### Task to carry out
Retype each entry verbatim. Do not include the images.

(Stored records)
↓
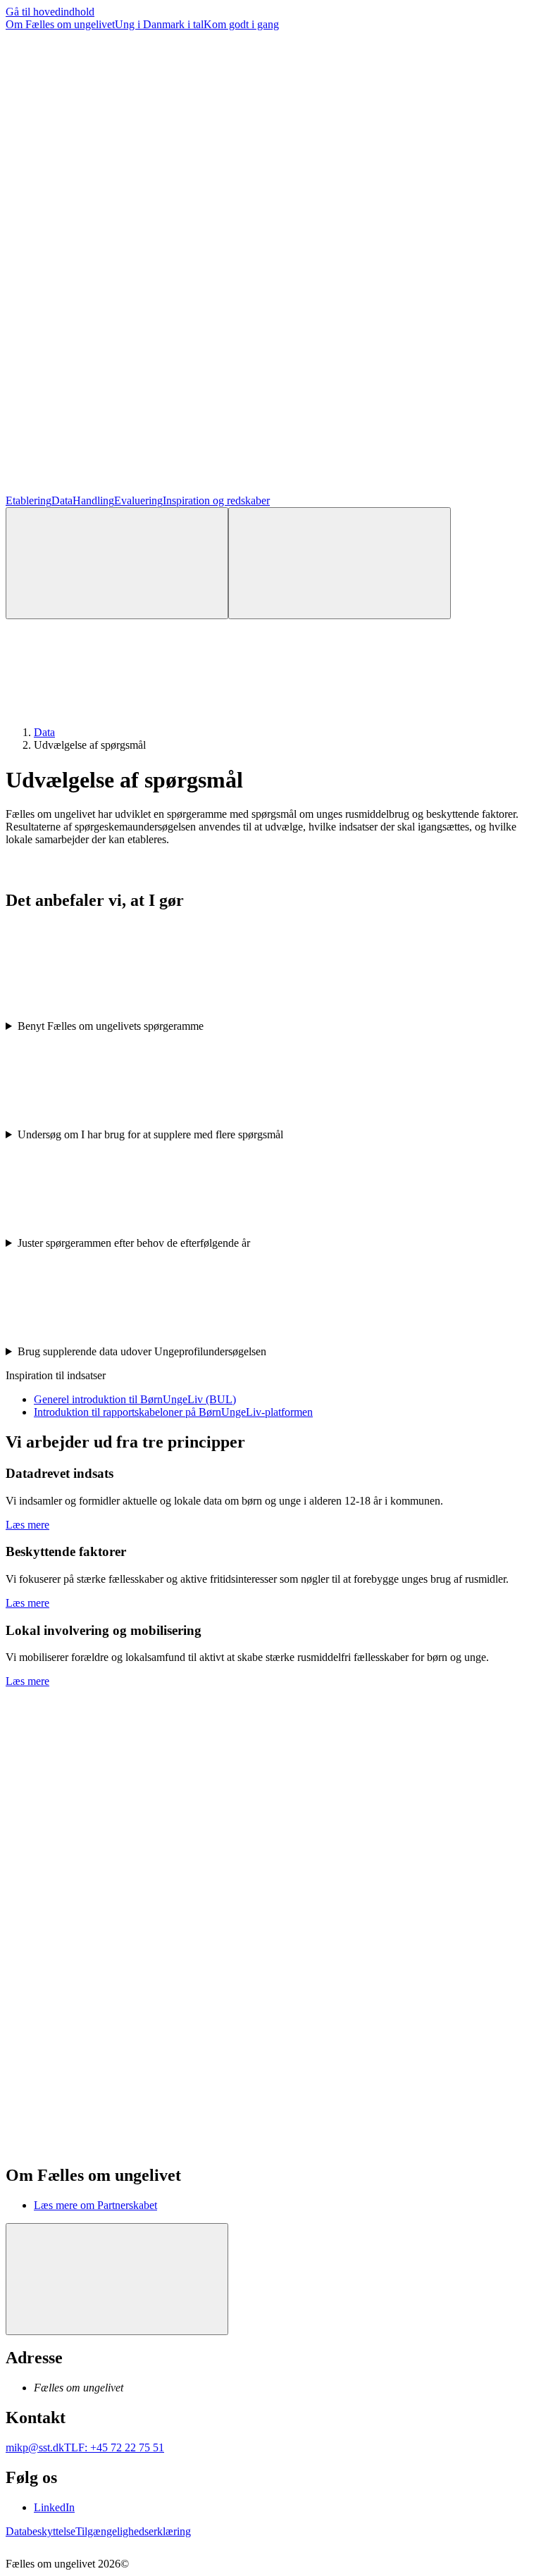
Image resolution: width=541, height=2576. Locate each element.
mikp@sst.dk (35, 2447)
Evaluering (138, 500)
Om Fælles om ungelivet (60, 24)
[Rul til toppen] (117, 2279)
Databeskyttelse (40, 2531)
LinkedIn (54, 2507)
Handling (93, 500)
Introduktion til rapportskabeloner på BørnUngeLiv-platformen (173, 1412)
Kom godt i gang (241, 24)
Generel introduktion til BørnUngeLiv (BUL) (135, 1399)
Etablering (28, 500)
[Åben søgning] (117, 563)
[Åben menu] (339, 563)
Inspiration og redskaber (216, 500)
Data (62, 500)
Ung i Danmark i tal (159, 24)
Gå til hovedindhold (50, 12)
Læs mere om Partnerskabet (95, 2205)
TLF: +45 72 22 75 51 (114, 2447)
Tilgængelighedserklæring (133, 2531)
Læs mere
↑
### Answer
Image resolution: width=541, height=2576. Locate each element.
mikp@sst.dk (35, 2447)
Evaluering (138, 500)
Om Fælles om ungelivet (60, 24)
[Rul til toppen] (117, 2279)
Databeskyttelse (40, 2531)
LinkedIn (54, 2507)
Handling (93, 500)
Introduktion til rapportskabeloner på BørnUngeLiv-platformen (173, 1412)
Kom godt i gang (241, 24)
Generel introduktion til BørnUngeLiv (BUL) (135, 1399)
Etablering (28, 500)
[Åben søgning] (117, 563)
[Åben menu] (339, 563)
Inspiration og redskaber (216, 500)
Data (62, 500)
Ung i Danmark i tal (159, 24)
Gå til hovedindhold (50, 12)
Læs mere om Partnerskabet (95, 2205)
TLF: +45 72 22 75 51 (114, 2447)
Tilgængelighedserklæring (133, 2531)
Læs mere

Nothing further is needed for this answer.